Exercise prompt>
Print only the lines from the one with "This screenshot has height=761, width=1197." through the end of the data, exactly, and please omit pictures.

(Exercise input)

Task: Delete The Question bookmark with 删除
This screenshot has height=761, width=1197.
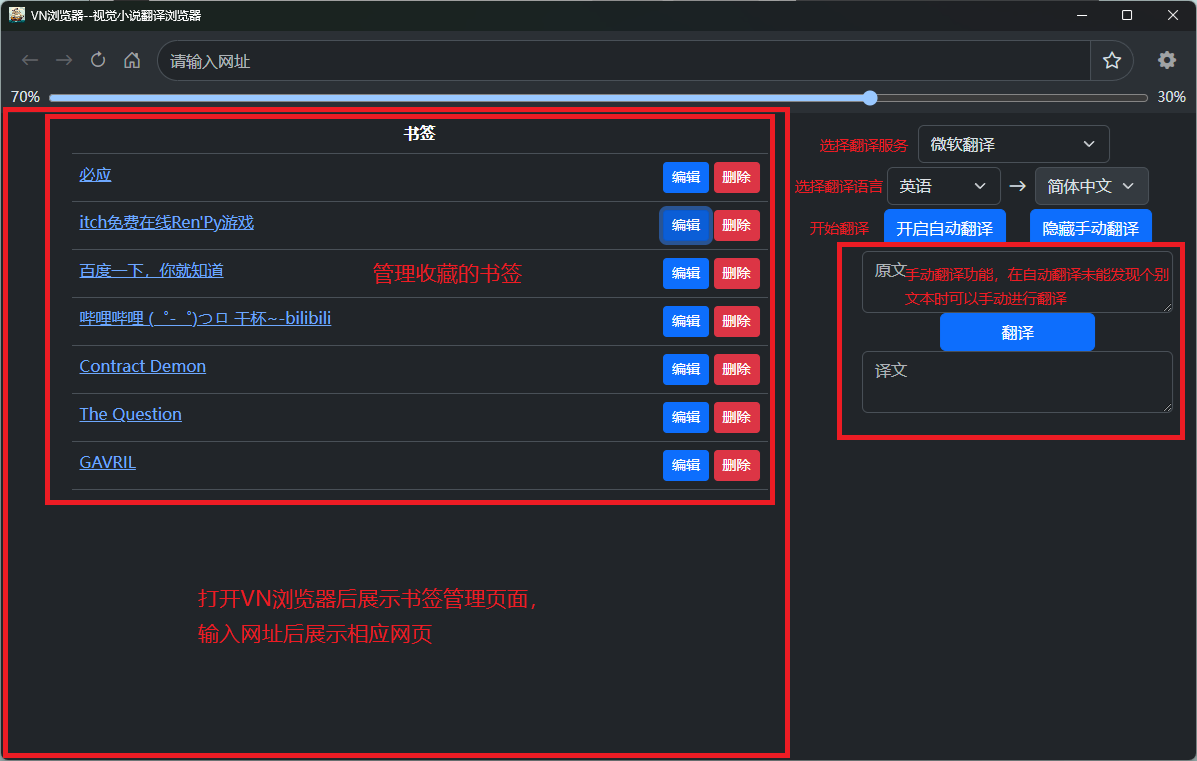Action: coord(736,417)
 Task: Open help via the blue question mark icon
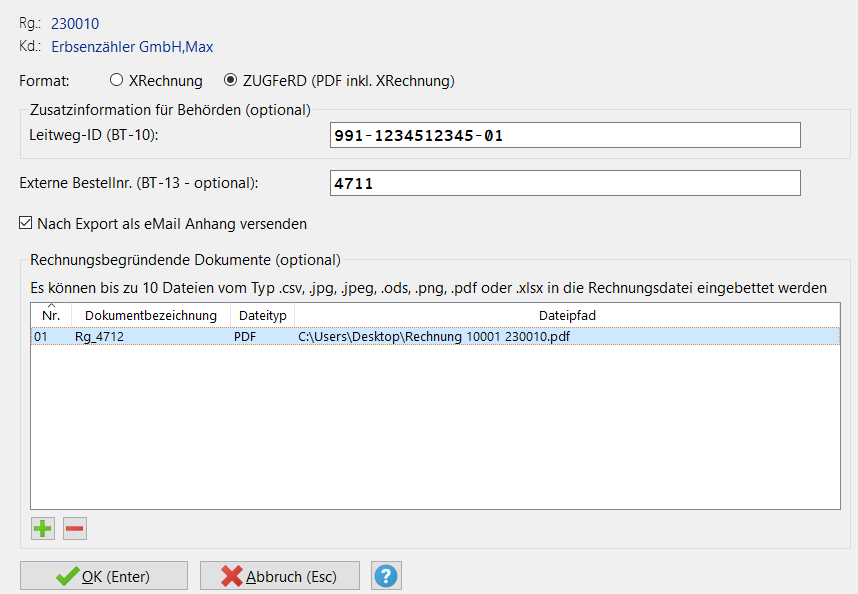pyautogui.click(x=386, y=576)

(End Exercise input)

Output for this exercise>
This screenshot has height=761, width=1197.
Action: coord(736,417)
 Task: Open help via the blue question mark icon
pyautogui.click(x=386, y=576)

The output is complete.